* Work instruction *
From first line to last, print the records exactly, but leave out the pictures.

* Exercise inputs *
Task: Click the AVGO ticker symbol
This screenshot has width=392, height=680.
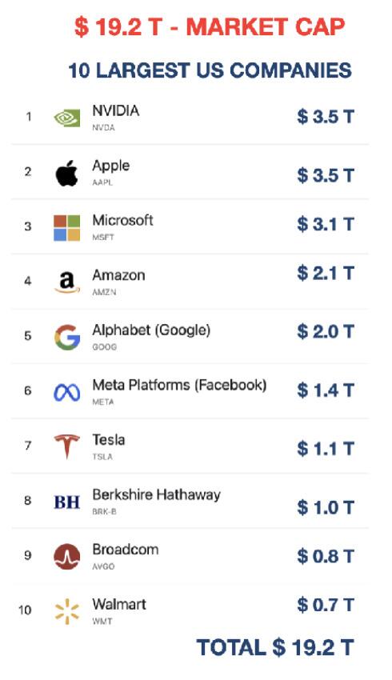Action: click(x=103, y=566)
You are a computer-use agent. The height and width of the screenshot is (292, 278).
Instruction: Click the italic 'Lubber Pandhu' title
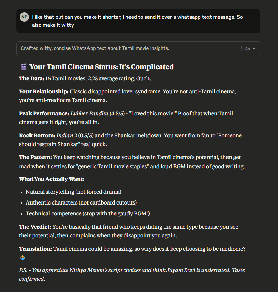coord(89,113)
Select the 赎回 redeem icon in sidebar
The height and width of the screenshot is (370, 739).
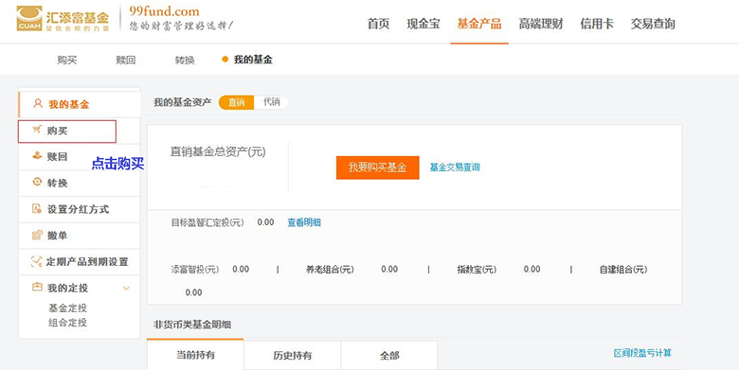[x=37, y=156]
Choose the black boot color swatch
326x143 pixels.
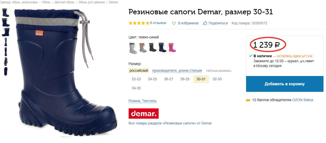pyautogui.click(x=153, y=47)
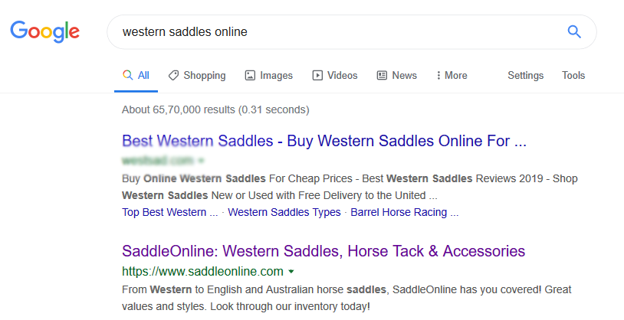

* Response to the exercise *
Task: Click the AVGO ticker symbol
This screenshot has width=392, height=680.
Action: click(x=103, y=566)
You are a computer-use agent. The height and width of the screenshot is (292, 278).
Instruction: Click the italic 'Lubber Pandhu' title
coord(89,113)
Select the 赎回 redeem icon in sidebar
The height and width of the screenshot is (370, 739).
[x=37, y=156]
Choose the black boot color swatch
326x143 pixels.
pyautogui.click(x=153, y=47)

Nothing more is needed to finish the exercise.